Amazon Fills a Big Data Hole with Athena
Less than a year ago, Amazon launched a new big data database named Athena. Amazon Web Services CEO Andy Jassy framed the announcement around the theme of giving enterprises “superpowers.” Yet as we approach the soon-to-be one-year anniversary of the database, a couple of questions arise: What’s all the fuss about, and where should you consider using Athena?
At its core, Athena is a fusion of Hadoop Hive for the Data Description Language (DDL) and Facebook’s Presto for SQL. Athena can ingest data directly from Amazon S3 storage and uses Amazon’s Lambda serverless programming framework to allocate resources on demand with a very attractive pricing model.
Let’s unpack this description to best explain Athena’s popularity.
- Hive for DDL provides several benefits:
- Hive has been around for over a decade, so big data engineers are comfortable with it.
- It implements schema on read, which provides flexibility in how a table is read, regardless of how it was written.
- Users can define partitions, which organizes the way data is stored on disk for faster queries on the partition key.
- Hive includes HCatalogue, a highly persistent and highly visible data dictionary that enables users to define and share data schemas.
- Presto for SQL: Facebook created Presto as a near real-time big data SQL engine. The advantage of Presto is that it provides a full SQL implementation with no annoying missing features like nested queries. The problem with Facebook’s version of Presto was that it achieved performance at the expense of stability. To speed up queries, it made some simplifying assumptions (e.g., that it could fit needed subsets of data into memory), and it occasionally ran out of memory. Amazon seems to have tamed this problem by implementing Presto in a serverless architecture that allocates whatever resources it needs on demand.
- Data ingestion from Amazon S3 storage: The traditional Extract-Transform-Load (ETL) cycle has been eliminated. Instead, Athena reads data directly from a single S3 bucket, in a variety of data formats. The catch (and it is a big one) is the limitation to one bucket. All the data to be processed must be gathered into a single bucket in the current version of Athena.

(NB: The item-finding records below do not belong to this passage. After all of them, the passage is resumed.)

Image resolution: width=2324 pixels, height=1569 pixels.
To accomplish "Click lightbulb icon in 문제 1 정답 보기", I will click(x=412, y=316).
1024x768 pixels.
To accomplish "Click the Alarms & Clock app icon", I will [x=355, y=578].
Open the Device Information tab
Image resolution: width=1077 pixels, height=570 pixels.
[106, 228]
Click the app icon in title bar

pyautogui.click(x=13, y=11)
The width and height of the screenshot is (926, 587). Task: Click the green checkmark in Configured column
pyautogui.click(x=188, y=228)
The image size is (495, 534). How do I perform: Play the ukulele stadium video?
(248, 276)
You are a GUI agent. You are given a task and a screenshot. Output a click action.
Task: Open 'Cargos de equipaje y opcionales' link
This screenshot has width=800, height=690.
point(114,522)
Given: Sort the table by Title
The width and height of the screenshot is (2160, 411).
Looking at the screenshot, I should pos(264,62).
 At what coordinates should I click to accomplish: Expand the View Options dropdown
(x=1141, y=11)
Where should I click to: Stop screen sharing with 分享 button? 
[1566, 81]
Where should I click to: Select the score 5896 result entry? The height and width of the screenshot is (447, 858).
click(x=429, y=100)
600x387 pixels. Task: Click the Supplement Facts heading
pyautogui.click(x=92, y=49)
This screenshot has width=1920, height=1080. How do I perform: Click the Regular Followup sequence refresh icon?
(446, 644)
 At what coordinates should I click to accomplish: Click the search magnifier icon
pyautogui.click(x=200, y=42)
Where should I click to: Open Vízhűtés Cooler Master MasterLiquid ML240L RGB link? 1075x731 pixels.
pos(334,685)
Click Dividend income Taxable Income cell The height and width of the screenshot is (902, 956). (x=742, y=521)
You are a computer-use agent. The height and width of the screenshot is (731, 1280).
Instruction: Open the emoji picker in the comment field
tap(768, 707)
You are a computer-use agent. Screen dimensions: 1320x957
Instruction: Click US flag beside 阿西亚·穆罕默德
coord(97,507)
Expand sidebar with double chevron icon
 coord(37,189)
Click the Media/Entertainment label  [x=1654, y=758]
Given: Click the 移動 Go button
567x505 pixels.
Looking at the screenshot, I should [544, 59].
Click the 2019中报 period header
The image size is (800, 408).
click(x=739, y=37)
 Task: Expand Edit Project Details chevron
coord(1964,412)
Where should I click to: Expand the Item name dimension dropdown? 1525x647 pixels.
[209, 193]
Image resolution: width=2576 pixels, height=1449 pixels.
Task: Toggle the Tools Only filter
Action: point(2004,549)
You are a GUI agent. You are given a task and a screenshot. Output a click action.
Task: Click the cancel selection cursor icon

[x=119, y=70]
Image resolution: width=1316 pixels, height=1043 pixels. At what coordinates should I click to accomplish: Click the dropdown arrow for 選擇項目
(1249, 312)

- Based on Lambda serverless architecture: You no longer have to pay for a server cluster waiting idly for work to do. The servers are deployed on demand, to whatever scale is needed, and decommissioned when the request has completed. The downside is latency – it can take several hundred milliseconds for the servers to deploy.
- A very attractive pricing model: You pay only for the data your query reads, not for the servers required to process it. If you organize your data properly, e.g., by using a columnar format such as ORC or data compression that saves space, the cost can be an order of magnitude less than other options.
As you can see, Athena has a lot of things going for it. In particular, its features make it an ideal solution for ad hoc queries on a S3-based data lake because:
- You can define whatever schema you need at read time for the ad hoc query.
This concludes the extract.